Please keep to the lines below from the one with "At what coordinates should I click to accomplish: Start" through the one with "Image resolution: width=534", and restate them word for word, ends included.

→ **Dataset records**
- - -

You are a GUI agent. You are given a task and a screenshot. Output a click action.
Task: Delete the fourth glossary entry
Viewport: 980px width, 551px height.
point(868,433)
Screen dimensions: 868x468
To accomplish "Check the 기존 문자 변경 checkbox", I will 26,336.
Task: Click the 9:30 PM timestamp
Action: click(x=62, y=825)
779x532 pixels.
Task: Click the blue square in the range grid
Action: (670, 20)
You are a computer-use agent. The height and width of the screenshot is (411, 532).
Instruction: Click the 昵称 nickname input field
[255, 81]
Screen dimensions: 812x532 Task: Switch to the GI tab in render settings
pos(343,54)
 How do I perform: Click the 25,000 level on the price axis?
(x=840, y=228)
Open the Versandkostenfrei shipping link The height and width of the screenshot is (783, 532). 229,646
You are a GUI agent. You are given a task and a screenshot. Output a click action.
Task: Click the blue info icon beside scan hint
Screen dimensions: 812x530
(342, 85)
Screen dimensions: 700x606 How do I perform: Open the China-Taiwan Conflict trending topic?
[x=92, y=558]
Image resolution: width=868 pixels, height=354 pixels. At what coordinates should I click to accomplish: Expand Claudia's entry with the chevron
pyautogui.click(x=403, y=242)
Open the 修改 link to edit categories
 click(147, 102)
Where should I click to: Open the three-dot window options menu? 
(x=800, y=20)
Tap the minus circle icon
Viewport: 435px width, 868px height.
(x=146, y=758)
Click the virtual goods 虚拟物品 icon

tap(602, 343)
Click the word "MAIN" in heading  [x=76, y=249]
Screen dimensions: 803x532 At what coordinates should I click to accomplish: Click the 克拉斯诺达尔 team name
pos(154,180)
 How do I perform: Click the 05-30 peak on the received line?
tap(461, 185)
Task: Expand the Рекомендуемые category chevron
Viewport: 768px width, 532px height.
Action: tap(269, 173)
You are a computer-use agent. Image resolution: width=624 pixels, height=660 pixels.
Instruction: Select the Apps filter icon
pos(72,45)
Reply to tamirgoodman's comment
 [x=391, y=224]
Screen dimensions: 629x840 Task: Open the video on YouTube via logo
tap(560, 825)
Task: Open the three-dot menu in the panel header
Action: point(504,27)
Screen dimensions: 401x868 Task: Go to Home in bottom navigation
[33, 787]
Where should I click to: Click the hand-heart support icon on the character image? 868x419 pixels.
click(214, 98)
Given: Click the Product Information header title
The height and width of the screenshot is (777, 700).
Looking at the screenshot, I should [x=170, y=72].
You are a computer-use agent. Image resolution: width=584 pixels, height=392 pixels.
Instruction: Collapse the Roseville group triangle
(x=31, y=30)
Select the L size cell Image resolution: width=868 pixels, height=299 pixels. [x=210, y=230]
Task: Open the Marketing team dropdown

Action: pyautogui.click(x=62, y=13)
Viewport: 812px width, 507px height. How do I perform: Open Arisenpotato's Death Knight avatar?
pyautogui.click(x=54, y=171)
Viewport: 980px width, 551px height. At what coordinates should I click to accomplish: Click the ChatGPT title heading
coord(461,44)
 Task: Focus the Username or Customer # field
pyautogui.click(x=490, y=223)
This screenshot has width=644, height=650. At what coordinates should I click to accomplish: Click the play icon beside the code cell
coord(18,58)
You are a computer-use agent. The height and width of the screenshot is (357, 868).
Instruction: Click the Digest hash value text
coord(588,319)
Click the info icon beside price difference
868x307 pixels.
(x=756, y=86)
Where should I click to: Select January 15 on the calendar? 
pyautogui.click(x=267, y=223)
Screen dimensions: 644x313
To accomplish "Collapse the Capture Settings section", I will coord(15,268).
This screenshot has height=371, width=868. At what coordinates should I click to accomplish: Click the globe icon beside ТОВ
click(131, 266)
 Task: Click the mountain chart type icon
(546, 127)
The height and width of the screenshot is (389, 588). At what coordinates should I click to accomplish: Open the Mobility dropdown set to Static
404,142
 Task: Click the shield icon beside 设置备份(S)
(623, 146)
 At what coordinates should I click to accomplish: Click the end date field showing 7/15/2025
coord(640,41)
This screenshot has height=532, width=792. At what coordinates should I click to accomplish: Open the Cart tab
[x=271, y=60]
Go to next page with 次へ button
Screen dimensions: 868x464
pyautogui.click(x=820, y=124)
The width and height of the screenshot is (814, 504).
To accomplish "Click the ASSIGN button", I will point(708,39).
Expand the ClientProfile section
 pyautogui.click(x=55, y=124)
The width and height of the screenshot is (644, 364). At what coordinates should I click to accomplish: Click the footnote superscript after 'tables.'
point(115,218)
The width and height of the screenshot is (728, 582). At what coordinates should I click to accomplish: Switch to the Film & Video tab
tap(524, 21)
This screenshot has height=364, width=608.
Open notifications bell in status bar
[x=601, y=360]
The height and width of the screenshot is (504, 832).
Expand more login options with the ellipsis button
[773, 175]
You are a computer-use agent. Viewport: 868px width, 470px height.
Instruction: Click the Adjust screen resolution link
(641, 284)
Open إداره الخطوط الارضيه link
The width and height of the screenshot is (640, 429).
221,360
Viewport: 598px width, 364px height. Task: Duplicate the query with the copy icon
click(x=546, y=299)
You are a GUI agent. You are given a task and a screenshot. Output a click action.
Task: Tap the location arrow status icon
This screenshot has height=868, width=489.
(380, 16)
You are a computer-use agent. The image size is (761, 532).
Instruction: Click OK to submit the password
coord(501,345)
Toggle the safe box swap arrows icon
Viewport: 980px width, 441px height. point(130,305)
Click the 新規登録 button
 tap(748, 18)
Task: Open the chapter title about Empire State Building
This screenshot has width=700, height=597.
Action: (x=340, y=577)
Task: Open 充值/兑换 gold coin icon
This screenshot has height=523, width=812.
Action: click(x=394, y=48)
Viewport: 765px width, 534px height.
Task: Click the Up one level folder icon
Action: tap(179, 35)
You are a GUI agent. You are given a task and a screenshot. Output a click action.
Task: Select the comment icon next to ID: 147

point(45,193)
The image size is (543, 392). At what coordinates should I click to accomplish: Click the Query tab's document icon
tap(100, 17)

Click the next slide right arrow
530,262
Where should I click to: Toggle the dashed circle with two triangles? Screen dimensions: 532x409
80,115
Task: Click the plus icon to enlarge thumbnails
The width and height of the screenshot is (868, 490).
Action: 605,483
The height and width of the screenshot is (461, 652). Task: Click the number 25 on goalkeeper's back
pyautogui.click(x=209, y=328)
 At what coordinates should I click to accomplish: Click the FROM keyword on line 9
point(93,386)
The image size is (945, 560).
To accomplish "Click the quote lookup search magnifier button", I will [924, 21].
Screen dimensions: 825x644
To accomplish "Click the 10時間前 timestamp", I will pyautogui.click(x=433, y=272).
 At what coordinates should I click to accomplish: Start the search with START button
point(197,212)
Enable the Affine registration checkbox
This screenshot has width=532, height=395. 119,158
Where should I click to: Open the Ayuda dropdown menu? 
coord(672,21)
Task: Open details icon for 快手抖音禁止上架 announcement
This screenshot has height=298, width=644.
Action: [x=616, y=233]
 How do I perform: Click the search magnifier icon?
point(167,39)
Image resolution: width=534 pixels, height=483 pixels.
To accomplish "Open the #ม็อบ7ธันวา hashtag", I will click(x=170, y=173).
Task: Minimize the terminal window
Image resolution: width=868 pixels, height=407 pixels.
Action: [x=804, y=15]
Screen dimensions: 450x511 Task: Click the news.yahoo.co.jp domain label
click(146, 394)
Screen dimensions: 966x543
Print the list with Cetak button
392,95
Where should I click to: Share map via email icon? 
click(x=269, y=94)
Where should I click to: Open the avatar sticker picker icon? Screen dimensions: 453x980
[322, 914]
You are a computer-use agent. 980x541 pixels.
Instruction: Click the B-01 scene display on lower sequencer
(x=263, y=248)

- - -

→ **Task response**
 At what coordinates should I click to accomplish: Start the search with START button
point(197,212)
Enable the Affine registration checkbox
This screenshot has width=532, height=395. 119,158
Where should I click to: Open the Ayuda dropdown menu? 
coord(672,21)
Task: Open details icon for 快手抖音禁止上架 announcement
This screenshot has height=298, width=644.
Action: [x=616, y=233]
 How do I perform: Click the search magnifier icon?
point(167,39)
Image resolution: width=534 pixels, height=483 pixels.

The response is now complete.